SandForce SF-1200 SSD Controller

The SandForce SF-1200 SATA-3GBps controller is new to the industry, but many manufacturers are already hailing it as the replacement for Indilinx's industry-leading Barefoot processor. Both are second-generation SATA products limited to 3.0 GB/s transfer speeds, and both offer similar specifications. SandForce adds DuraClass technology to their SF-1200 processor, which claims to provide best-in-class endurance, performance, and lower power consumption. DuraWrite technology extends the endurance of MLC-NAND memory by providing at least five year lifecycles measured with 3000-5000 cycle MLC flash. Additionally, SandForce RAISE technology provides RAID-like protection for single SSD computer systems, and data is secured with AES-128 automatic encryption.

SandForce has hit the 2010 SSD industry with full force, much the same way that Indilinx did back in 2009. Finished-goods companies can utilize the SandForce SF1200 processor in their own product line, which then receives a "SandForce Driven" badge. The SandForce SF-1222 processor is presently available in the ADATA S599, Corsair Force, RunCore Pro-V, Patriot Inferno, OWC Mercury Extreme Pro-RE, G.Skill Phoenix Pro, OCZ Vertex-2, PhotoFast G-Monster 2, OCZ Agility-2, and Mach Xtreme SSD series.

SandForce_SF-1200_SSD_Processor_Top.jpg

From the view above the printed circuit board (PCB), it doesn't look like there's anything dramatically innovative on the SandForce Solid State Drive.
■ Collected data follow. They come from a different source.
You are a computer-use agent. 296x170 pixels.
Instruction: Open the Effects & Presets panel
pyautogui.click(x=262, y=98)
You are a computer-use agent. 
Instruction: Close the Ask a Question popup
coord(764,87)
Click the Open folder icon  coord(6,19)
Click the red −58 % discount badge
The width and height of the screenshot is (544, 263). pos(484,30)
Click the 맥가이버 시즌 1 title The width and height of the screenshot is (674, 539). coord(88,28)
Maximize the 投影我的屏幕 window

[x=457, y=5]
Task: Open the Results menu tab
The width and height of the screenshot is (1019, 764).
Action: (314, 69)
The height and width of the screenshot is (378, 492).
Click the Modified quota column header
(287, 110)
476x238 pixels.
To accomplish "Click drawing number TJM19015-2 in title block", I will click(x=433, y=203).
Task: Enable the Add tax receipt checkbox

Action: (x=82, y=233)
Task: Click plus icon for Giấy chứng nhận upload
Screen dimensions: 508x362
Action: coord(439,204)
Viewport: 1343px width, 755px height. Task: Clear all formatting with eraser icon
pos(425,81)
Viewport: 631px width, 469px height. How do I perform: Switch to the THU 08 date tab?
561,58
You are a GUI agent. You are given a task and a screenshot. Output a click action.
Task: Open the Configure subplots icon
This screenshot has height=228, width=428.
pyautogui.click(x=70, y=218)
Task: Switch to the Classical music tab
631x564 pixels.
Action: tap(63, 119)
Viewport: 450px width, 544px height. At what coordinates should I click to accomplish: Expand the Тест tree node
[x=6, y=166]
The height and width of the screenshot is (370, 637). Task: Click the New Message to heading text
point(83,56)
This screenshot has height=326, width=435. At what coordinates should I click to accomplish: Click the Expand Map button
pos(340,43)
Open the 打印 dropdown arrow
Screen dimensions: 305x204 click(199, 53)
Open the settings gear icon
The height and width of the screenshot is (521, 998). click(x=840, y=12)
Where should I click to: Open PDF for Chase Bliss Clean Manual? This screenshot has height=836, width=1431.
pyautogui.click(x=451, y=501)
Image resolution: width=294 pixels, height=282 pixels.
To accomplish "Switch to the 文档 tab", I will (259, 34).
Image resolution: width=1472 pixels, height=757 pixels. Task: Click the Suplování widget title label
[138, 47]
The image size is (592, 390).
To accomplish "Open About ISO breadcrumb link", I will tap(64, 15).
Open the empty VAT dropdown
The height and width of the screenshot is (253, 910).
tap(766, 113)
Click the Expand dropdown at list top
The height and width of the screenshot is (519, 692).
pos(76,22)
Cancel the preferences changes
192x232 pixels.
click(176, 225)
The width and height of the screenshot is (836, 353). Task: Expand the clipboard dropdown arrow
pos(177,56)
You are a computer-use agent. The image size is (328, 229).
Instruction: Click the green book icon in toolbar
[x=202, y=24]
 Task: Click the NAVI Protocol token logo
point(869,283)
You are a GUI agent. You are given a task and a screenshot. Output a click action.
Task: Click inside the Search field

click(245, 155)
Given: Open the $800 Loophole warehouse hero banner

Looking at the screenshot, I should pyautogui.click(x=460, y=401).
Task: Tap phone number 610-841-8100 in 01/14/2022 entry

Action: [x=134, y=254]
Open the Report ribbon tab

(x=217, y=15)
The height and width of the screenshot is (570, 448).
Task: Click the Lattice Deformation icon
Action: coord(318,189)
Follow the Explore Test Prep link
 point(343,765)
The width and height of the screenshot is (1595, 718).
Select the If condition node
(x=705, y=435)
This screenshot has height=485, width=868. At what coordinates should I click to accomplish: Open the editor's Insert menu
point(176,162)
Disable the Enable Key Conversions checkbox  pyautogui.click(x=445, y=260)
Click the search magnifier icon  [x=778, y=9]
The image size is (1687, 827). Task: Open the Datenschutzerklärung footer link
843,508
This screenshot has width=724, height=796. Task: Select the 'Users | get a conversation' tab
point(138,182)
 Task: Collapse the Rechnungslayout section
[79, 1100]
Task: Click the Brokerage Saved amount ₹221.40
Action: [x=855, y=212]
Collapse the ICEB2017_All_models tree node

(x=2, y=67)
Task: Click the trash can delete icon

Eight flash NAND modules make a horseshoe around the SandForce SF-1200 SSD processor, and plenty of electronics fill in the remaining space atop the printed circuit board. But once the SandForce SSD board is turned to expose the underside, the difference is obvious: SandForce has used their DuraClass technology to remove the DRAM buffer.

SandForce_SF-1200_SSD_Processor_Bottom.jpg

The 2nd-generation SATA-3.0GBps SandForce SF-1222TA3-SBH processor is part of their SF-1200 family of SSD controller chips, and SSDs will utilize either the SF-1200 processor for retail consumers or SF-1500 for enterprise devices. All SandForce SSD controllers offer native TRIM support in Microsoft Windows-7, Native Command Queuing (NCQ) with 32 command slots, and Self-Monitoring, Analysis, and Reporting Technology (SMART) command set. While not directly important to transfer speeds or operational performance, SandForce utilizes a Tensilica Diamond Core DC_570T CPU inside the SF-1200 processor.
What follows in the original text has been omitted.